What you are asked to do:
Copy out the lines of the data, inclusive, from the first line through the line that contains "click(31, 41)", keeping each word as it stands. Leave the pictures out.
[START OF Material for the task]
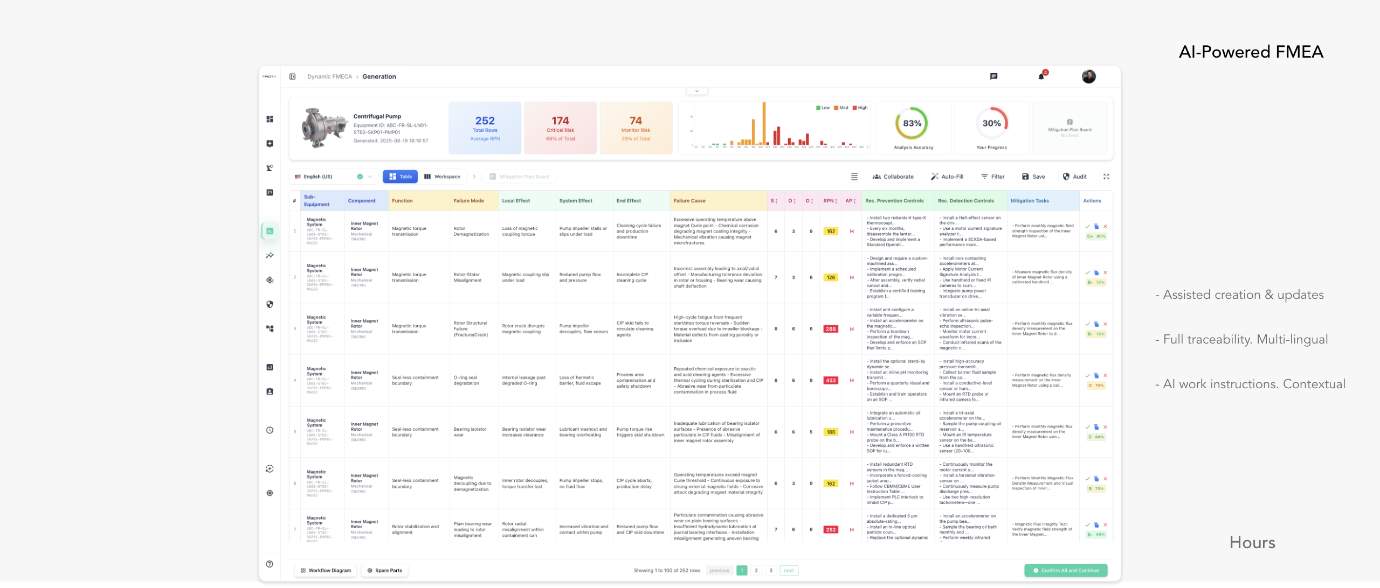Click the fullscreen expand icon
Image resolution: width=1380 pixels, height=588 pixels.
tap(1106, 177)
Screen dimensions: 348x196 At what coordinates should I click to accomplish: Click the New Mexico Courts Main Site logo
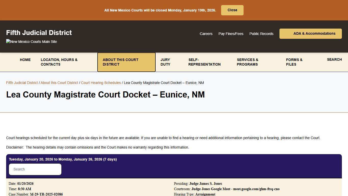click(31, 41)
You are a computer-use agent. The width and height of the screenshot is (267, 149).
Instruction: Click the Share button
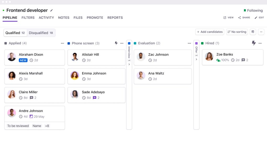[244, 18]
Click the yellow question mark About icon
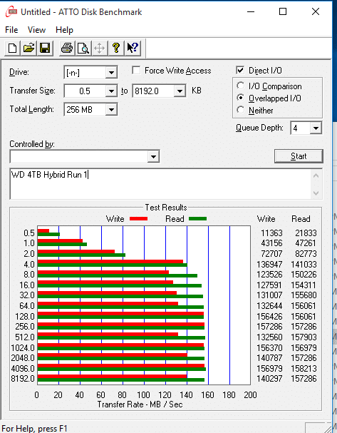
[END OF Material for the task]
Output for this exercise:
Click the fullscreen expand icon
Image resolution: width=1380 pixels, height=588 pixels.
tap(1106, 177)
Screen dimensions: 348x196 At what coordinates should I click to accomplish: Click the New Mexico Courts Main Site logo
click(31, 41)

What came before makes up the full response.